Era cinco años mayor que Anax, y atractivo. Juntos contemplaron cómo la tierra le daba la espalda al sol, y luego él la acompañó hasta la Ciudad Nueva. Cuando llegaron al final del camino, Anax ya sabía que quería verlo de nuevo. Era un descaro insólito en ella, pero no pudo contenerse. Oyó sus propias palabras y sintió una oleada de alivio al ver que la sonrisa de él se ensanchaba.
—¿Subirás mañana?
—Si subes tú —contestó él.
—Ya te he dicho que vengo todos los días.
—Entonces nos vemos allí.
Anax no envió ningún mensaje a sus amigos para contarles lo ocurrido. De hecho, no mencionó el encuentro a nadie. Era una sensación demasiado nueva para ella, demasiado extraña y demasiado frágil. Si la dejaba salir al mundo, seguro que se haría añicos.
Pericles subió a la cresta de la colina al día siguiente, y al siguiente. Anax le habló de sus estudios, de Adán, de todo lo que veían desde allí que podía relacionarse con él. Entonces fue cuando Pericles le dijo que era tutor de la Academia. Anax se sintió como una idiota y se disculpó por aburrirlo hablando de cosas de las que él debía de saber mucho más que ella. Cortés, Pericles replicó que sus conocimientos y su entusiasmo eran sorprendentes. Ella no lo creyó, sabía que sólo lo decía por educación, pero aun así sintió una gran ternura.
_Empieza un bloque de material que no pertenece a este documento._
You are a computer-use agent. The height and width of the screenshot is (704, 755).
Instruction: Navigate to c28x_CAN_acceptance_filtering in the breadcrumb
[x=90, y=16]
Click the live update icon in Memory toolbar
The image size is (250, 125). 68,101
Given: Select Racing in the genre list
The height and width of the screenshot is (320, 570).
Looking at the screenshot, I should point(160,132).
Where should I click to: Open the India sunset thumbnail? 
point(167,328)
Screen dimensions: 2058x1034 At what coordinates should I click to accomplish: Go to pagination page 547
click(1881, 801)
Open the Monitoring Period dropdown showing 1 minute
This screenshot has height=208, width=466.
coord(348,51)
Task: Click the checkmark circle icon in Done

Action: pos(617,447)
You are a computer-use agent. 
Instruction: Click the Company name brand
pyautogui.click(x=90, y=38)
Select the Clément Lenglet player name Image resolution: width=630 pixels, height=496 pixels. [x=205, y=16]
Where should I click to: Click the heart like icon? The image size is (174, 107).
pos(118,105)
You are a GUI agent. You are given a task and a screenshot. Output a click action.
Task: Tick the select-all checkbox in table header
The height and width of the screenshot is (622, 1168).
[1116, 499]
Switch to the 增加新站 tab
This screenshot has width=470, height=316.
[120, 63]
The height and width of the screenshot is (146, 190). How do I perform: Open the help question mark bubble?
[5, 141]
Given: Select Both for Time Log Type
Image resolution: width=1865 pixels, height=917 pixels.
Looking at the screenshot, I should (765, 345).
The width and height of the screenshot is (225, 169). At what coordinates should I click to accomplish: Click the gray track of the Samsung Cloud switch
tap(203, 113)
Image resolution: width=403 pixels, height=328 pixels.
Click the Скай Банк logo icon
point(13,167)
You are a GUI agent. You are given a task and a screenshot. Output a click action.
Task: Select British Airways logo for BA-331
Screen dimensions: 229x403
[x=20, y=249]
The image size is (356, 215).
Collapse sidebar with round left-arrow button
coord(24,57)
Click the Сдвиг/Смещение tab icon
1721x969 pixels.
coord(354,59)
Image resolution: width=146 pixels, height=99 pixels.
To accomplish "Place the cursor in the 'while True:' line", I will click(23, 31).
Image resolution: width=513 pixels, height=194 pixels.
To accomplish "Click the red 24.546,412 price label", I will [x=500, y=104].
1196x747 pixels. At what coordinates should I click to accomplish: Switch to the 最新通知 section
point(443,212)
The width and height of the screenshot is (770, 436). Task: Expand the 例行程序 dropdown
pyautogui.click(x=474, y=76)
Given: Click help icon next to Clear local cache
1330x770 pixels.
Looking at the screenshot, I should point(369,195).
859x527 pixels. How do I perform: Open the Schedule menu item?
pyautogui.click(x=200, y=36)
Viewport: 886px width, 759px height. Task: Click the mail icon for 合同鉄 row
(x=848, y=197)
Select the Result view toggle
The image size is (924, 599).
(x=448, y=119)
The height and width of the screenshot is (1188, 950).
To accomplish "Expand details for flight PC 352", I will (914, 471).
Pericles le aconsejó que solicitara el ingreso en la Academia. Y añadió que él estaba dispuesto a ser su tutor.
Anax pensó que era una broma. Sólo los mejores de los mejores podían solicitar el ingreso en la Academia, y de los que terminaban los tres años de enseñanza, menos de un uno por ciento era admitido. Ella no era de esa clase de estudiantes.
—No estés tan segura —le dijo Pericles.
—Aunque fuera lo bastante buena, y no lo soy, no podría pagar la matrícula.
—Yo podría buscarte un patrocinador.
—No, de verdad. No lo digas ni en broma. Te estás burlando de mí, ¿verdad? Eres cruel. No deberías ser tan cruel.
—No —repuso él con aquella hermosa y serena voz que la acompañaría los próximos tres años de su vida—. No estoy bromeando. Yo jamás haría eso.